De hemel Nu is de hemel nog heel groot. Van hier tot ginder, en nog een beetje verder. Toen ik klein was, dacht ik dat de hemel een reusachtige hoed zou zijn. Een hoed op het hoofd van de aarde. Of op het hoofd van god bijvoorbeeld. Of op je eigen hoofd, als je dood bent.

Duiven Ik tekende duizend duiven. Grote, kleintjes. Hele grote en hele kleintjes. Sommige heb ik paars geschilderd, andere wit en roze. Eén duif heb ik wit gelaten. Ik noemde haar 'Colombine'. Het was nog heel vroeg toen ze uit mijn schrift vertrokken. Colombine bleef. Heel zachtjes blies ik op het blad. 'Ben je gek?' vroeg Colombine. 'Nu heb je een witte duif en je blaast ze weg!' 'Colombientje,' zei ik. 'De hemel zal als een hoedje op je kopje staan. Ik kom je achterna, duivekop!' Maar daarvoor is het nog te vroeg. Op een dag tekent iemand mij met een scherpe pen en dan blaast hij mij naar jou. **** De rand Duizend duiven heb ik getekend. Ze slapen op de rand van de hemel.
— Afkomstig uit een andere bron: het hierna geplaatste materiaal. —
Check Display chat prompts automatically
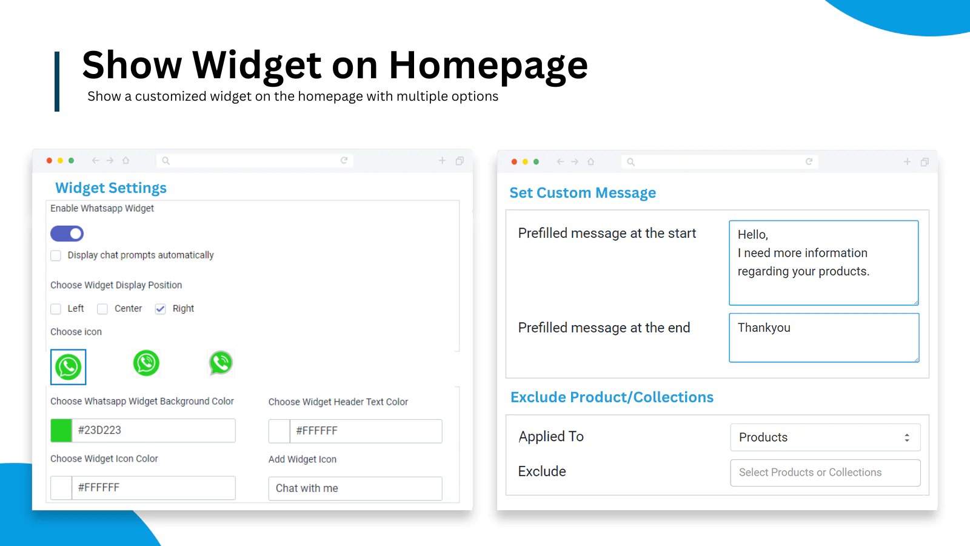970x546 pixels. click(56, 255)
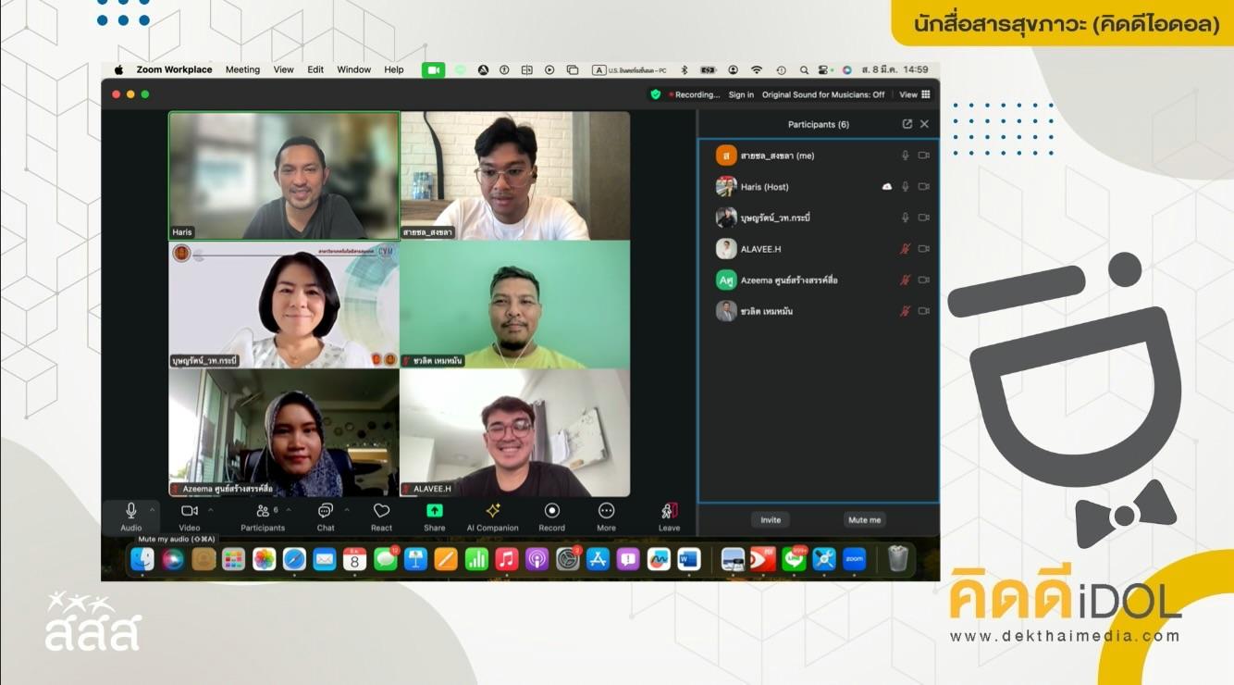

Waar de zee de horizon raakt, daar is de rand van de hemel.

In de kast In de kast dansen de jassen met de broeken. Tot ik een deur opendoe. Dan hangen ze stil. 'Jaja, ik heb jullie wel gezien!' roep ik dan. 'Nu moet je daar niet zo roerloos hangen!' Toen ik eens heel droevig was, ben ik in de kast gekropen. De jassen zongen mij in slaap. De broeken humden maar een beetje mee. 's Morgens vond niemand mij. Ik hing tussen de jassen en de broeken en schommelde zachtjes heen en weer terwijl ze hun liedjes zongen. Niemand die mij aantrekt.
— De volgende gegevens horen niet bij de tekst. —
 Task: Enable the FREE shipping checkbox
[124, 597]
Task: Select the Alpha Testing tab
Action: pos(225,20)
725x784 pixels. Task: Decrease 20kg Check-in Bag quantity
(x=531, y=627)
Ik viel Ik viel. Ik weet niet of iemand mij eruit heeft geduwd, maar ik viel. Ik dacht nog: nu val ik! Maar het was te laat. Het water was heel koud. Aan de oever zat mijn vader te vissen. Hij ving mij in zijn net. 'Een baby'tje'riep hij. Ze hebben toen gespeeld alsof ik uit de buik van mijn moeder was gekomen. In feite ben ik nooit geboren. *** Bij de rivier Soms zit ik bij de rivier. Elke rivier heeft ogen. Draken-ogen. Waar ik in het water ben gevallen werd de rivier blind. Als ik ga zwemmen wil ze mij pakken. Maar dan laat ik mij drijven, en denkt ze dat ik een blad ben of een dood kind.

Onzichtbaar Ik ben onzichtbaar. Hoezo dat kan niet? Ik ben onzichtbaar! Tenslotte is het simpel. Wie weggaat, wordt onzichtbaar. Alleen nog in je hoofd zal ik zichtbaar blijven. Als je je ogen sluit, kun je met mij komen spelen.
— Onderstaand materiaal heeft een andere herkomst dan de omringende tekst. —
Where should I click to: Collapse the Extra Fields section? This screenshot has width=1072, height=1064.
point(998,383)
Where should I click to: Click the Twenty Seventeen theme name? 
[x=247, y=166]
Geboorte Elk woord kun je oppompen. Dan krijgt zo'n woord een dikke buik. Net zo dik als een zwangere vrouw. Als hun tijd gekomen is, komen er wel honderd kleine woordjes uit dat ene woord. Ze zijn nog een beetje bloot. Dan vinden ze iemand die hen verzint. Om ter eerst spurten ze naar een verhaaltje. Het kleine woordje 'ik' blijft levenslang bij mij.

De laatste bezoeker Laat de deur maar op een kier. Dan hoor ik je als je komt. Je hebt heel zachte voeten, en je lacht al voor je binnenkomt. Eerst komt je bolhoed binnen en dan jij. Je danst zonder muziek. Je kust zonder lippen. Zonder adem, adem je. Zonder mij op te tillen, neem je mij mee. Je kijkt zonder ogen. Je zweeft zonder vleugels. Zonder stem fluister je mijn naam. Mijn duizend duiven vliegen uit je mond. Voortaan zullen we met duizend en één zijn.

Thuis Ik loop met mama in de tuin. 'Zozo,' zegt ze, 'eindelijk ben je thuis.' We gaan kersen plukken en paaseieren rapen en elke dag komt sinterklaas. Maar 's avonds ben je het weer vergeten. Ik loop met mama in de tuin. 'Zozo,' zegt ze, 'eindelijk ben je thuis.'

Deze teksten gebruikte ik in enkele hoorspelen. Ook in het boek ‘Triangel’ vormen sommige een onderdeel van de ‘documenten bij een afscheid’. Een afscheid dat velerlei vormen kan aannemen, van ergens doorgroeien tot de ontdekkingen van vriendschap en liefde en …het verlies ervan.
Dit zindert zo na. Wat heb ik dit graag gelezen!